In case you couldn’t tell from the title and the GIF, I love audiobooks. I love reading and I love performance, so an audiobook is the marriage of those two things into a consumable media that I just devour. Also, they are so handy to read when you’re traveling, doing chores, or cooking. Traveling is a particular draw for me, as the audiobooks I listen to are housed online or on my phone, which means I don’t have to carry any extra weight with me when I travel. Besides all this, I think they are just super neat! Seriously, of the fifteen non-school related books I’ve read in 2019, eleven have been audiobooks.
But there is phrasing around audiobooks that really bothers me, and it is that, supposedly, when one listens to audiobooks they aren’t ‘real’ reading.
Okay, I say after a deep, calming breath, I’ll bite. What are the reasons that audiobooks aren’t ‘real’ reading?
““I was a fan of audiobooks, but I always viewed them as cheating,” says Beth Rogowsky, an associate professor of education at Bloomsburg University of Pennsylvania” in Markham Heid’s article Are Audiobooks As Good For You As Reading?
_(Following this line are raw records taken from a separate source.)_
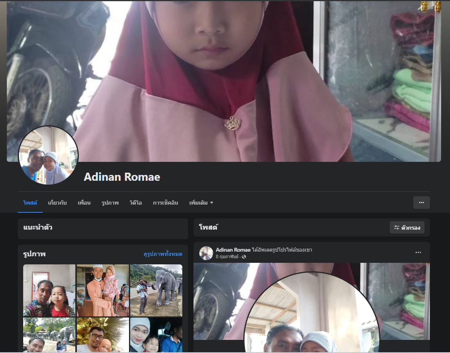The height and width of the screenshot is (353, 450).
Task: Click the 8 กุมภาพันธ์ post date
Action: point(227,257)
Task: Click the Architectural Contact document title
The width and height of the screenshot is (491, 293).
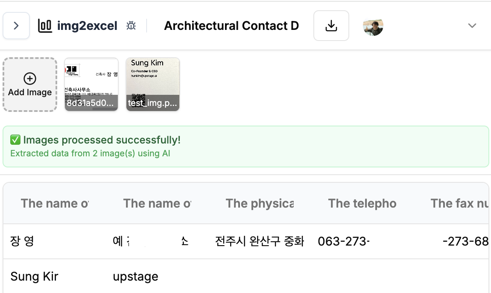Action: tap(231, 26)
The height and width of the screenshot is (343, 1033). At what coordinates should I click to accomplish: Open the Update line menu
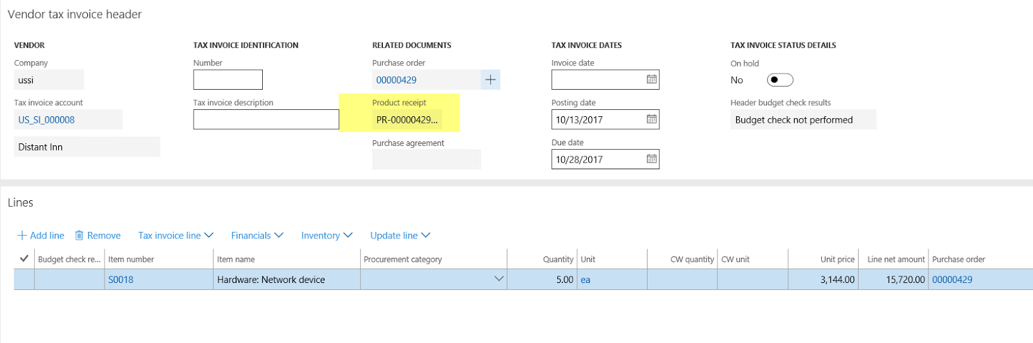(400, 236)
Here’s What Experts Say.
Rogwsky went on to conduct an experiment in 2016 where she had students read the same section of a book on an e-reader and in audiobook. She found that the retention of information from the reading was the same in both formats, although she did say that that might have been because e-books have been shown to sometimes have a smaller retention rate than physical books (Heid, Are Audiobooks). However, we know that this is not necessarily the truth, thanks to Maria Konnikova’s article Being a Better Online Reader where Konnikova finds that difficulties with retention in reading have more to do with distractions than to do with the physical format (Konnikova, Being).
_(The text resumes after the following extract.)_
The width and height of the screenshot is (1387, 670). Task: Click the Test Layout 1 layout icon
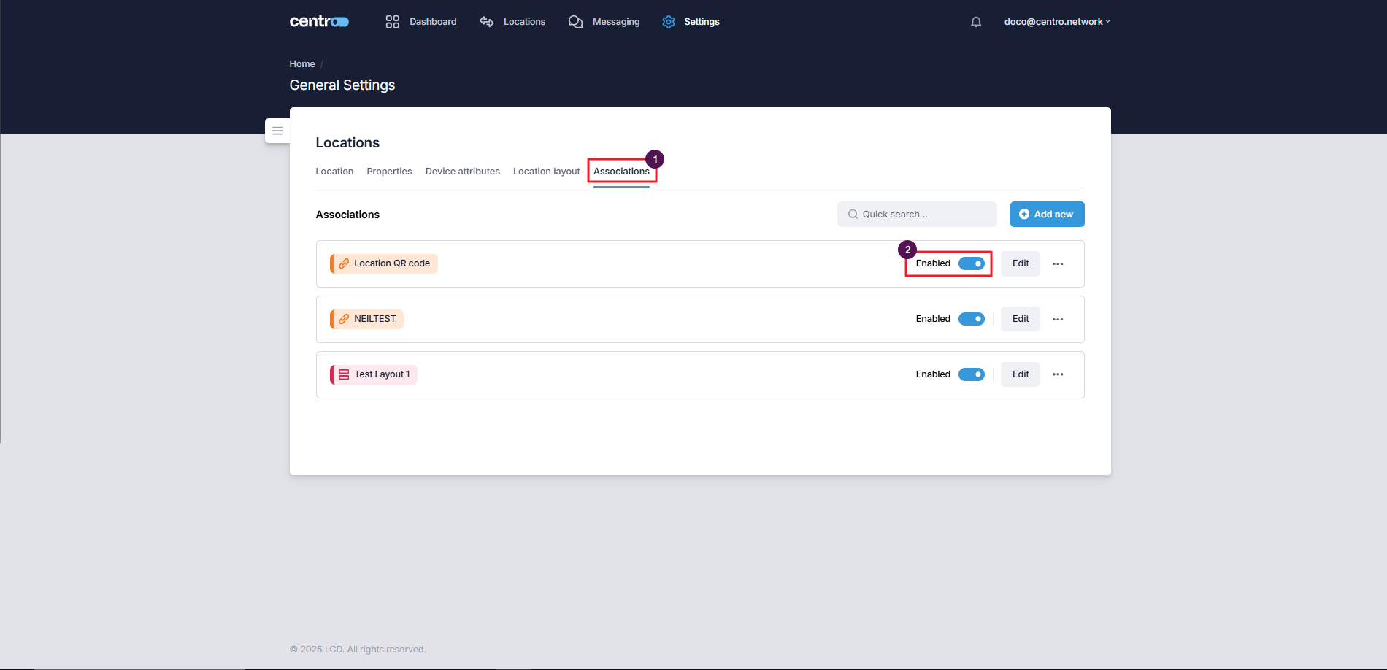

The most compelling evidence that audiobook reading is not ‘real’ reading, in my opinion, is that the spatial and physical aspects of reading a physical book are lost, leading to poorer retention of material (Heid). However, those issues also exist in e-book reading, and I haven’t heard many arguments that ebook reading is not ‘real’ reading, just that you need to read it differently (Konnikova).
Audiobooks have immense benefits that should not be undermined by negative connotations. They can help children who struggle with reading, as we read about in Linda Flanagan’s article, but they can also help readers with disabilities, like dyslexia and blindness. By writing audiobooks off as cheating, people are also writing off those who benefit from audiobooks as less than as well. Also, people get the story the same way whether it be through physical, audio, or e-book.
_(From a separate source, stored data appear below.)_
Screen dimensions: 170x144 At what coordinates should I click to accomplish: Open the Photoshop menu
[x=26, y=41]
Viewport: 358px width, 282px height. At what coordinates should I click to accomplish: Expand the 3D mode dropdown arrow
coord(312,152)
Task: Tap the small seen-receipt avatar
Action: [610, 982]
Different people learn in different ways– for example, I’m a kinetic learner, (with my audio and visual learning coming in second and third, respectively) which means I learn things best when I’m moving. Audiobooks stimulate this for me, as I can move when I’m listening.
In my opinion, audiobooks are just as much of a reading experience as reading a physical or e-book. By saying otherwise, people might forget the ways in which audiobooks excel where the other formats do not.
*seriously, I don’t listen to music anymore HELP ME
Flanagan, Linda. 2016. How Audiobooks Can Help Kids Who Struggle with Reading. KQED
Heid, Markham. Are Audiobooks As Good For You As Reading? Here’s What Experts Say. Time. September 06, 2018. Accessed April 02, 2019.
Konnikova, Maria. 2014, July 16. Being a Better Online Reader. New Yorker.